On the other hand, our personal newfound “fame” can make us overly concerned with self-promotion. Unsurprisingly, narcissism is on the rise. It increased 30 per cent in recent years, causing researchers to call it an epidemic. Because buyers with high levels of narcissism favour customised products and are willing to pay more for them, retailers are trying to harness this tendency and even promote it. 

David Sprott, a marketing and psychology researcher from Washington State University, says that companies could “induce a narcissistic state that encourages a consumer to self-design a unique product.”

The mindful consumer 

There are many benefits to mass-customisation: it encourages our creativity, it means products are more relevant to us, and in general, it makes us happier with our purchases. I believe an attitude of mindful consumption can help us enjoy customisation and avoid manipulation. 

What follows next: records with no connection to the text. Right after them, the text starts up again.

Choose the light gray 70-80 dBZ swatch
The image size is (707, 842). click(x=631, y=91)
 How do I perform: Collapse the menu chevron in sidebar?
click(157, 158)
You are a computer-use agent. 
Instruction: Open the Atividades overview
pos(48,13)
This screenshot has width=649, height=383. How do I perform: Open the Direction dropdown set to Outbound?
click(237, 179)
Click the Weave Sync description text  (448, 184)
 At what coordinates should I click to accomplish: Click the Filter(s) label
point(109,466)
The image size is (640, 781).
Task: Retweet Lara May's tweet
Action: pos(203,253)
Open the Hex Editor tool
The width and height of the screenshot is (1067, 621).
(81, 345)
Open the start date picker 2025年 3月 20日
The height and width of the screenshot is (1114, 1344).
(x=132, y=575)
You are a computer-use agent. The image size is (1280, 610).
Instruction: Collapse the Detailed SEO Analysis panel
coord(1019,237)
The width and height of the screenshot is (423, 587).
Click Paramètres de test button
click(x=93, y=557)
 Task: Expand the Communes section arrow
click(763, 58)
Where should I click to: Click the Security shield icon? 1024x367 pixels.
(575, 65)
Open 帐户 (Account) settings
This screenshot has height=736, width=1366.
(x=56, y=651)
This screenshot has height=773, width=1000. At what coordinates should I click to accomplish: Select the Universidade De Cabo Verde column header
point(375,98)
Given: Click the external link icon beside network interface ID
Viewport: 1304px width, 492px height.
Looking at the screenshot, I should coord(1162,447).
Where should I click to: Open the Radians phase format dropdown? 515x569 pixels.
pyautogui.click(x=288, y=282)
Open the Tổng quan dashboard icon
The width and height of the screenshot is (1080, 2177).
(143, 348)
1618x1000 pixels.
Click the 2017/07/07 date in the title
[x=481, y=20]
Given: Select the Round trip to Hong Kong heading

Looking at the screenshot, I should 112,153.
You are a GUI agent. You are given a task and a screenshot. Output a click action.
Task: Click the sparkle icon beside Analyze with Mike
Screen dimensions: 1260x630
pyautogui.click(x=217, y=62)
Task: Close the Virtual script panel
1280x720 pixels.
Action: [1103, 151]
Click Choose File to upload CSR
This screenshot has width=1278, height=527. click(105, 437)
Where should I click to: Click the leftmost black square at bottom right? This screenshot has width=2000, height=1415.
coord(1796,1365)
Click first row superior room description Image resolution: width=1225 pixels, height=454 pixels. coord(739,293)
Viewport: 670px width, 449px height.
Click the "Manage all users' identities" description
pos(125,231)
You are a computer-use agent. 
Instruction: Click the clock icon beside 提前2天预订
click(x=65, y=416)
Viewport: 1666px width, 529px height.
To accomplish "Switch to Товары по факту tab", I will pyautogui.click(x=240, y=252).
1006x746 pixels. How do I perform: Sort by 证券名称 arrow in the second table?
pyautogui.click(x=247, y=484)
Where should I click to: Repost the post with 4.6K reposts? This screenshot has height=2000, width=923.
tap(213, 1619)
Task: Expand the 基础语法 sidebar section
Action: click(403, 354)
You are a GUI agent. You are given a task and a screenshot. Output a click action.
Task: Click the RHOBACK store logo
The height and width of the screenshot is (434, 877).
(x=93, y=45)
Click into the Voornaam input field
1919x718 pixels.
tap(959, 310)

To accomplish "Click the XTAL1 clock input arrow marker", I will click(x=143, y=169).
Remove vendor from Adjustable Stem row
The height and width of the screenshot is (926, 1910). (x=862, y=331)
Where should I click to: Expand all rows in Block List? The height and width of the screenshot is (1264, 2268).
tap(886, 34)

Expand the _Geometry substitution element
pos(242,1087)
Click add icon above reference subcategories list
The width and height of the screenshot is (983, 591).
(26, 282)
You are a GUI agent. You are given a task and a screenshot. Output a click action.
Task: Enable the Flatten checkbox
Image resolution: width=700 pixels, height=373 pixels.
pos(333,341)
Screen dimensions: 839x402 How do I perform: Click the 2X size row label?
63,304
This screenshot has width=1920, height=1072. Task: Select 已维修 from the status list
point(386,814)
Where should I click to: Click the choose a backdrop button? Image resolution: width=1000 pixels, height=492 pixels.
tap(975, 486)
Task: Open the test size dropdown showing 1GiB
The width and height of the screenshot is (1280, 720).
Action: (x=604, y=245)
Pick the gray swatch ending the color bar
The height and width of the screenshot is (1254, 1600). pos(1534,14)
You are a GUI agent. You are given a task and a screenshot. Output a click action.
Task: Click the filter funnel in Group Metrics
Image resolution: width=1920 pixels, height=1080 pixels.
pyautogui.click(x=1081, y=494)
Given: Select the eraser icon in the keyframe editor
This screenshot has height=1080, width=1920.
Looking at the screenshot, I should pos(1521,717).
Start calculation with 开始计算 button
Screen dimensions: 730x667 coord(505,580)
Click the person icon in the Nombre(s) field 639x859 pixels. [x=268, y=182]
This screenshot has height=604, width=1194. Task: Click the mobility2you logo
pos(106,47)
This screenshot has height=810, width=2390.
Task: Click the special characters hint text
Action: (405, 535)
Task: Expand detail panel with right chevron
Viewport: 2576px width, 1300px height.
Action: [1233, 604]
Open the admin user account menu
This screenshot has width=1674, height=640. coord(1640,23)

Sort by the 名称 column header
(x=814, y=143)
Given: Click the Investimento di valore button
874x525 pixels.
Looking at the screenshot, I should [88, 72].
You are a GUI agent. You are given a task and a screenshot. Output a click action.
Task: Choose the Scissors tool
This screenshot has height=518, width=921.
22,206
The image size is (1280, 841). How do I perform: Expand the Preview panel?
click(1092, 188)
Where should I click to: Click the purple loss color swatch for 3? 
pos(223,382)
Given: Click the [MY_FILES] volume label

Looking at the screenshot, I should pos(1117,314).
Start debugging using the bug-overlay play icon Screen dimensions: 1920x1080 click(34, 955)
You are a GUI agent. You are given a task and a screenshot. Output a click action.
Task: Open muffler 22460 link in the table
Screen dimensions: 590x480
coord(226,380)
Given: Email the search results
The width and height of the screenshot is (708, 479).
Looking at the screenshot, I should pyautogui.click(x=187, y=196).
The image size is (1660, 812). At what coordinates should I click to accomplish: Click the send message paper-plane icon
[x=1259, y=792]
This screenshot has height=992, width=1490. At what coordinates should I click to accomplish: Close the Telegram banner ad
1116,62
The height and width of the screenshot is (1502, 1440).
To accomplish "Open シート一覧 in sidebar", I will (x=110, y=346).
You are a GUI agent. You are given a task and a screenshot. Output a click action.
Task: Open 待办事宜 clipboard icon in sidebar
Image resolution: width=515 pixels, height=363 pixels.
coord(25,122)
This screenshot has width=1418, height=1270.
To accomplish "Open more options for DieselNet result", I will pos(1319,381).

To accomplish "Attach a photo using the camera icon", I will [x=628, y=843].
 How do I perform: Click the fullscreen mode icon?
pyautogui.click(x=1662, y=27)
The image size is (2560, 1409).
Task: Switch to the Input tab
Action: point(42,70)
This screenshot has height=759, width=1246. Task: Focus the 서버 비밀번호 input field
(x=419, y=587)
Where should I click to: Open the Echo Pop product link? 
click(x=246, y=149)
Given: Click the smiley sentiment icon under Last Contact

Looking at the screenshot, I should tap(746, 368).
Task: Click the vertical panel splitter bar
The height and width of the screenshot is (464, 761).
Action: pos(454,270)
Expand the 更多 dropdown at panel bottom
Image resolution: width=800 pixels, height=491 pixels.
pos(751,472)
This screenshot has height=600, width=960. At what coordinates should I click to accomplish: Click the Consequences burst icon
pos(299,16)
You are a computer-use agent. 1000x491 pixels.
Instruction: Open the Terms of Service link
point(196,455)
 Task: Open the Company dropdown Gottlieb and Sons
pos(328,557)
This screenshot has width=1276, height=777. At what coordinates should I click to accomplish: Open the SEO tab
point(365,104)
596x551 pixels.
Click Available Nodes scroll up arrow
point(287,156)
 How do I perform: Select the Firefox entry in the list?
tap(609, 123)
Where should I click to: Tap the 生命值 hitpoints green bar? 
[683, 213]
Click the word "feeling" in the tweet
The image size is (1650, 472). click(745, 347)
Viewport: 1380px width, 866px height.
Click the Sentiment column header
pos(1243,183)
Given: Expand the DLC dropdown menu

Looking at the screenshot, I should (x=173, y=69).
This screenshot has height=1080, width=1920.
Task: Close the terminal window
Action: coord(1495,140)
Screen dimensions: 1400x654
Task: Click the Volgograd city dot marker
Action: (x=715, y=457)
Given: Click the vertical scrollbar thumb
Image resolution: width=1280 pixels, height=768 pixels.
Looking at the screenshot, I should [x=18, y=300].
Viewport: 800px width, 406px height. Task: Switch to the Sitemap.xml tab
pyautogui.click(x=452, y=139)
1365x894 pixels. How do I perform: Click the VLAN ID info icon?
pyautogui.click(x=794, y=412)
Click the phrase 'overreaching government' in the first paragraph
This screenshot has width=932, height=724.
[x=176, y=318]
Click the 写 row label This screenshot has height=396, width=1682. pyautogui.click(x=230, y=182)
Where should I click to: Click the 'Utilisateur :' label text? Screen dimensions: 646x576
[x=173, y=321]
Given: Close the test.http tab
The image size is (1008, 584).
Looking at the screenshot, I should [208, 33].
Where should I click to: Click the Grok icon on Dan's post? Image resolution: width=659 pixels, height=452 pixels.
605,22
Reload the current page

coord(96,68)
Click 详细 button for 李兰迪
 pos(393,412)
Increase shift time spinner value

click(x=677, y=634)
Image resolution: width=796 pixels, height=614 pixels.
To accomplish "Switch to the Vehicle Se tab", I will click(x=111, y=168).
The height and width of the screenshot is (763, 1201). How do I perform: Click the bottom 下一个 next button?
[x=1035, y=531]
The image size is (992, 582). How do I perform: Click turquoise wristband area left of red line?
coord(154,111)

“We are long overdue for a course correction,” said Peter Kim at the Cannes Lions advertising festival, “which will require brands to stop feeding consumer egos and start working on platforms for social good.” Kim believes that brands and individuals can use their influence for genuine empowerment, as opposed to self-aggrandisement.

I agree. We can take advantage of the more active role companies are giving us and demand they source fair-trade materials, for instance. Knowing that our brains love what we create, we can decide to keep a personalised item longer, or even for life. 

And we can go deeper. Our culture is obsessed with getting across the message that we are all different and we are all unique. This is true, of course. But it is also important to emphasise what makes us similar as human beings, what brings us together. The Bible says that “in Christ Jesus [we] are all children of God through faith” (Galatians 3:26). 

We are all unique, and at the same time, members of one family: God’s.